**Exercise objective:**
Copy, exactly and without additions, every line in the records below from the one holding "Expand the 172.28.0.1/24 network entry" through the one holding "Select the Text", both ends included.

+++

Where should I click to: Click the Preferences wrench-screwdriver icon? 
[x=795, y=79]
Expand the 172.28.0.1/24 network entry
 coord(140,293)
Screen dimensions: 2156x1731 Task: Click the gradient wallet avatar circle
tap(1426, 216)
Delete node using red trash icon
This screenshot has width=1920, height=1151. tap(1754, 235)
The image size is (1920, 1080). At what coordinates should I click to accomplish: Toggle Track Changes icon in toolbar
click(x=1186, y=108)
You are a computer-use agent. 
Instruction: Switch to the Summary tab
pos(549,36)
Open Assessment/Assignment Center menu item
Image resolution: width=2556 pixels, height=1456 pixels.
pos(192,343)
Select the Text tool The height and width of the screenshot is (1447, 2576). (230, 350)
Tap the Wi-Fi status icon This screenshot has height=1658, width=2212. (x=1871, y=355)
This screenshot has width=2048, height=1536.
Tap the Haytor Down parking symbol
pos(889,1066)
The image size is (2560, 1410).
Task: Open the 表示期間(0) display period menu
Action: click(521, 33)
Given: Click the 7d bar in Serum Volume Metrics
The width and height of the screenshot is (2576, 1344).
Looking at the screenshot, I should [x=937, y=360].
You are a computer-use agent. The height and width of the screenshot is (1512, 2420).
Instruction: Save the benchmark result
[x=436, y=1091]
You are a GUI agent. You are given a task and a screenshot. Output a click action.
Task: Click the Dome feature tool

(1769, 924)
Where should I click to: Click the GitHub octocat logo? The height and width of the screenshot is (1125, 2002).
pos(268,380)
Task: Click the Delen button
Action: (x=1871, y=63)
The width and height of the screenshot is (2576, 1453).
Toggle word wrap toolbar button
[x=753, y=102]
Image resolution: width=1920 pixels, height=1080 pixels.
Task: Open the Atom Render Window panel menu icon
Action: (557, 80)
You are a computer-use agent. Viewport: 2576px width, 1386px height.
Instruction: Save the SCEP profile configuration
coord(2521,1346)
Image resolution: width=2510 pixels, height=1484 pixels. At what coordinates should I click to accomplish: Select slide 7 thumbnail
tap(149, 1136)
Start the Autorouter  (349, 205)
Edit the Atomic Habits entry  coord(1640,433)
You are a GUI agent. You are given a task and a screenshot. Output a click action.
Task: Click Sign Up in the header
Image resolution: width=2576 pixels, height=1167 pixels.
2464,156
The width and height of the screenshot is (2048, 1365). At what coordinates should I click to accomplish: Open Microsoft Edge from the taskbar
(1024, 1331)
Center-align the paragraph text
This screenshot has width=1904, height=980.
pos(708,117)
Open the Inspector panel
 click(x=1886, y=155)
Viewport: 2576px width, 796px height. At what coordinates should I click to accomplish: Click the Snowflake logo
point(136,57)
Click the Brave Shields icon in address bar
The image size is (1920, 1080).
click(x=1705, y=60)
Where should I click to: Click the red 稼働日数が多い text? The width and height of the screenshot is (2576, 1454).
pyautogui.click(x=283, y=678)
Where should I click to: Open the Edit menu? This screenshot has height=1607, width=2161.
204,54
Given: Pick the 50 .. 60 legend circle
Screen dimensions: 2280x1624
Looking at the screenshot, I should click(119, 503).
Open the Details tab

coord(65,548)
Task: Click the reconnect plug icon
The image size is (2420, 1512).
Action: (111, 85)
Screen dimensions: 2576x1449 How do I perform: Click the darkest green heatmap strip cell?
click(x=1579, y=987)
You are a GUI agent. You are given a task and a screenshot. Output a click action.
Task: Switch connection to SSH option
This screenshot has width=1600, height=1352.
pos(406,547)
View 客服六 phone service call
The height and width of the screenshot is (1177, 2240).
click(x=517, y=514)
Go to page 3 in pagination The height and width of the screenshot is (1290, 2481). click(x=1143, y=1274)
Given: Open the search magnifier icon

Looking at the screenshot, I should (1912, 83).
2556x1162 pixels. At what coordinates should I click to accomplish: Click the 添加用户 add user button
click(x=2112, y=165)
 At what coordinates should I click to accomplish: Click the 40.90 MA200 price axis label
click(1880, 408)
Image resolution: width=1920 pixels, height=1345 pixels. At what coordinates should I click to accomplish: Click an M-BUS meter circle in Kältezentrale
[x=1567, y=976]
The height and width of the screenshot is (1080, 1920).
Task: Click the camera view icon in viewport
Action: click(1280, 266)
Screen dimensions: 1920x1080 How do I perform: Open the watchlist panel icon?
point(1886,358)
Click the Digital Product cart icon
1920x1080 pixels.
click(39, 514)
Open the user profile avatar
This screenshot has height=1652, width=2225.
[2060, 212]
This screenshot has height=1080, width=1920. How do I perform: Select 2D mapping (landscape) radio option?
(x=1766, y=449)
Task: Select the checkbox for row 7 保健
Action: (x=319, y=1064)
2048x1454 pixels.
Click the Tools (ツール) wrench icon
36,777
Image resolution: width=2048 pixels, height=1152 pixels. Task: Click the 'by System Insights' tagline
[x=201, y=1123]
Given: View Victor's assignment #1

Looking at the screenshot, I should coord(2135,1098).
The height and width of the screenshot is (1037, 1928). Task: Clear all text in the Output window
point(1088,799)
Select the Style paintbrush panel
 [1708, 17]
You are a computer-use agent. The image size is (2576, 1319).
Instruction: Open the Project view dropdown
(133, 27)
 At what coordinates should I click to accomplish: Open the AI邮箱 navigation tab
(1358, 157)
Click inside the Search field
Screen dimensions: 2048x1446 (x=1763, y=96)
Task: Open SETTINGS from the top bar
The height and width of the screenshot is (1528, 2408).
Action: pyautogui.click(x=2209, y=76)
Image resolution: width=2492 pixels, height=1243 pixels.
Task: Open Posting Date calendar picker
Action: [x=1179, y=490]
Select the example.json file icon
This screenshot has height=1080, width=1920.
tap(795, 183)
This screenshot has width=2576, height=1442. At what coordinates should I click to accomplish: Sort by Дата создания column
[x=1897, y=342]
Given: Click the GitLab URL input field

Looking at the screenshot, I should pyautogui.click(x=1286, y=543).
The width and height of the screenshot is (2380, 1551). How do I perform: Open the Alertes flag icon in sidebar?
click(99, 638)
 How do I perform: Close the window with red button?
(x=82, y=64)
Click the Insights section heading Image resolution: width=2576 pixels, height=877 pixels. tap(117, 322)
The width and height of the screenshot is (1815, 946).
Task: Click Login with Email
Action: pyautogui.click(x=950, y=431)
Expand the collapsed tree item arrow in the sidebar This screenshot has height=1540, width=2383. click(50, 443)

+++

**Final answer:**
Expand the 172.28.0.1/24 network entry
 coord(140,293)
Screen dimensions: 2156x1731 Task: Click the gradient wallet avatar circle
tap(1426, 216)
Delete node using red trash icon
This screenshot has width=1920, height=1151. tap(1754, 235)
The image size is (1920, 1080). At what coordinates should I click to accomplish: Toggle Track Changes icon in toolbar
click(x=1186, y=108)
You are a computer-use agent. 
Instruction: Switch to the Summary tab
pos(549,36)
Open Assessment/Assignment Center menu item
Image resolution: width=2556 pixels, height=1456 pixels.
pos(192,343)
Select the Text tool The height and width of the screenshot is (1447, 2576). (230, 350)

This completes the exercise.